7/6/2016 August Schiess, CSL

The system tracks facial expressions to determine the emotions of individuals through video.

Written by August Schiess, CSL

We laugh, we cry, we grimace, we smile—our emotions are communicated through our expressions, and up until recently, humans were the only ones who could accurately interpret and analyze them. Now, through a newly developed technology by ADSC researchers, these expressions can be tracked, in real time, and measured on a spectrum of emotions.

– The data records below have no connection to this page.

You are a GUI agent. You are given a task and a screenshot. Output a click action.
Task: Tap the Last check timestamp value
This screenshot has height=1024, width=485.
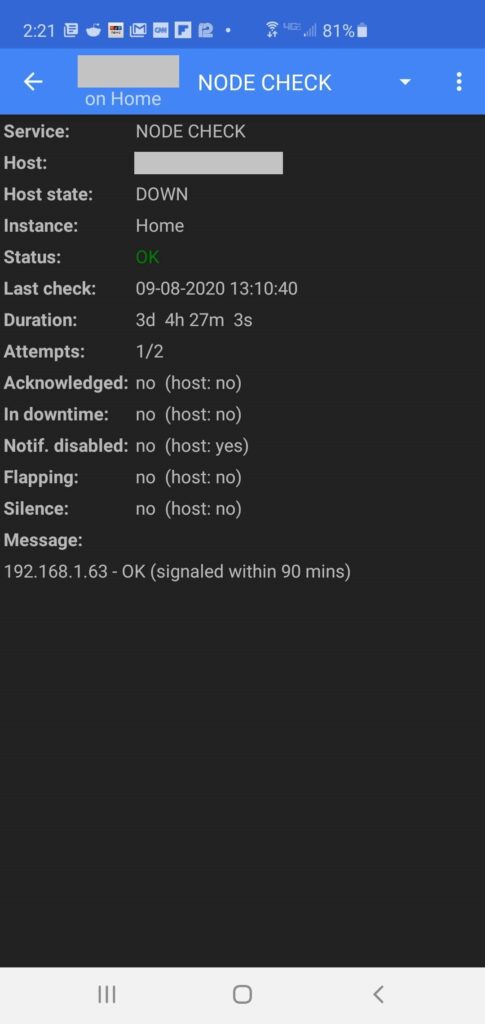click(x=217, y=289)
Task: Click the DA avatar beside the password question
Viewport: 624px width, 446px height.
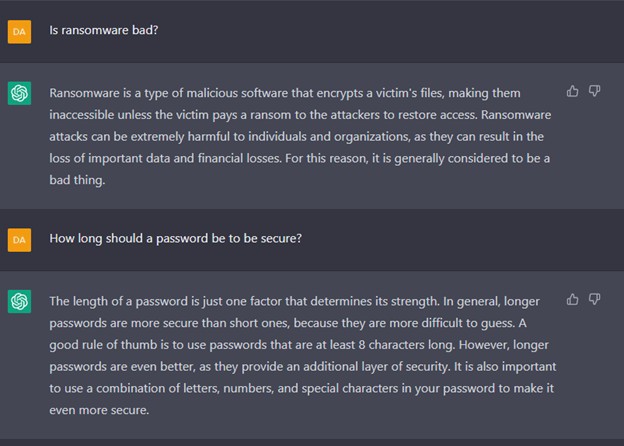Action: (x=20, y=240)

The expressions of the individual are rated on a continuum based on arousal, valence, and intensity. The cartoon characters in the arousal-valence space are courtesy of Delft University of Technology. studiolab.ide.tudelft.nl/studiolab/pmri/
The expressions of the individual are rated on a continuum based on arousal, valence, and intensity. The cartoon characters in the arousal-valence space are courtesy of Delft University of Technology. studiolab.ide.tudelft.nl/studiolab/pmri/
The expressions of the individual are rated on a continuum based on arousal, valence, and intensity. The cartoon characters in the arousal-valence space are courtesy of Delft University of Technology. studiolab.ide.tudelft.nl/studiolab/pmri/

The team—composed of researchers from the Advanced Digital Sciences Center (ADSC), a University of Illinois research center in Singapore—built software that uses 49 points on the human face to put facial expressions on a spectrum of emotion, measured by arousal, positivity (valence), and intensity.

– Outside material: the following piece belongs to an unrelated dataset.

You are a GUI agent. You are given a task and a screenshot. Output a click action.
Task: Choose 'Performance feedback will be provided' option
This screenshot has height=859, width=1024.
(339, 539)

The team has already licensed this technology to Panasonic, an electronics company in Japan, and are finding other applications in areas as diverse as advertising, education, human resources, politics, and more.

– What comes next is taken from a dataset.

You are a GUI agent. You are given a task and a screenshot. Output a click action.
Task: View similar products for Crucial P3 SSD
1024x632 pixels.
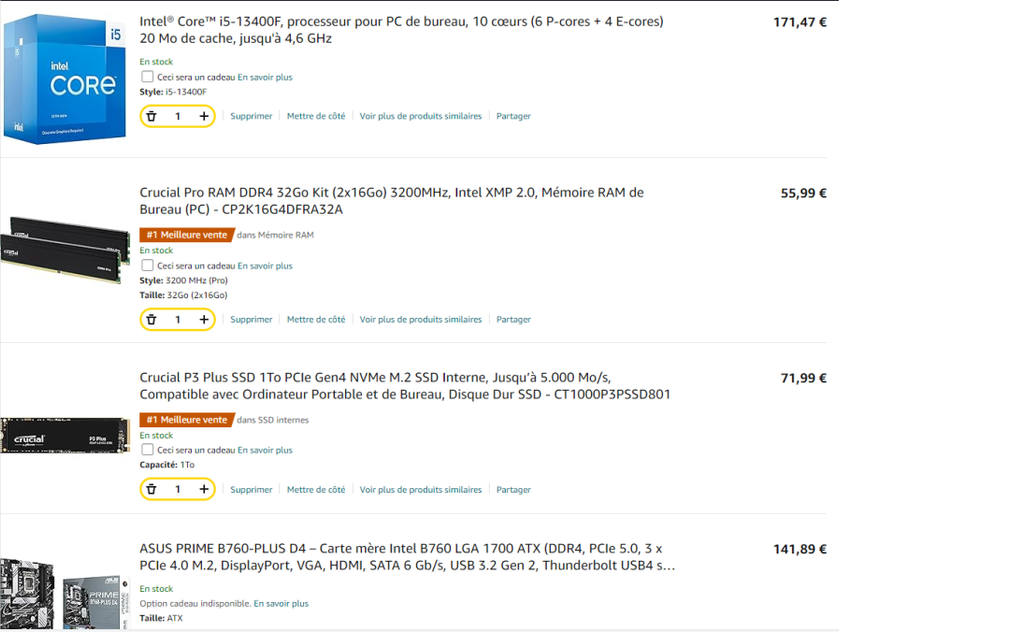[420, 490]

Unlike other emotion-tracking software, this system doesn’t place expressions into predetermined categories, like happy, sad, disgusted, surprised, or neutral. Instead, they’re placed on a spectrum that more accurately encompasses the wide variety of human emotion.

“We found that other models try to classify emotions into predetermined categories, usually seven. But people in real life are more complicated than that,” said Stefan Winkler, a distinguished scientist at ADSC. “People could be happy, but they could be slightly, moderately, or very happy—variations in intensity. Or sometimes people exhibit compound emotions. They could be positively surprised or negatively surprised.”

The researchers used a model from the psychology domain that places emotions on a continuum, rather than predefined categories. The horizontal axis measures valence, which estimates pleasure and displeasure; the vertical axis tracks arousal, which calculates activation or deactivation. The intensity of the expressions—how raised the eyebrows are, how much the smile curves upward—determines the magnitude of arousal and valence.

By tracking 49 points, the software had enough measurements to capture facial expression, but ran into another challenge: how to interpret those points.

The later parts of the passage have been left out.